Such is the economic status of 153 renters and croppers, black and white, or nearly half of all the farmers in this little area of the cottontobacco belt in the South-the status of 51 or more than a fourth of all the white farmers, the status of 102 or nearly three-fourths of all the negro farmers, in Williams and Baldwin townships in Chatham county, North Carolina.

As the farm tenants are in this little corner of Chatham, so they are in general throughout the state and every other state in the South.

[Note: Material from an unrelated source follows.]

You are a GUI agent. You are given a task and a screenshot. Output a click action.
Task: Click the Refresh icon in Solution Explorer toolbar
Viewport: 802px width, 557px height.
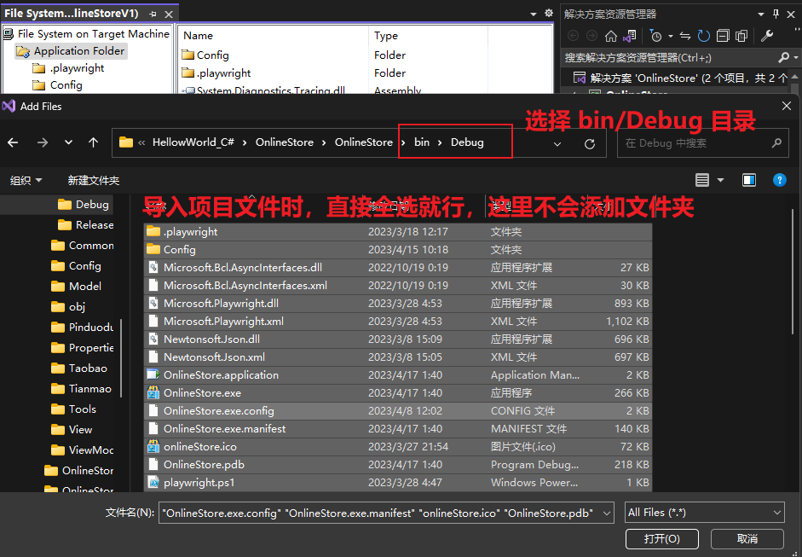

The economic levels of the 329 farm homes covered by this particular field-study are indicated by the following charts exhibiting (1) the average of property owned per family, and (2) the average money handled per day per person in the household.

The concentration of farm property in the hands of the landowners, and the amazingly low levels of farm tenants in property ownership appear at a glance. In detail the facts are as follows: (1) a little more than half of all the farmers, both races counted into the total, are landowners, but they own more than nine-tenths of al Ithe property. (2) The black farm owners are a little more than a fourth of all the negro farmers, but they own three-fourths of all the negro property. (3) The white farm owners are nearly three-fourths of all the white farmers, but they own ninety-seven percent of all the white property.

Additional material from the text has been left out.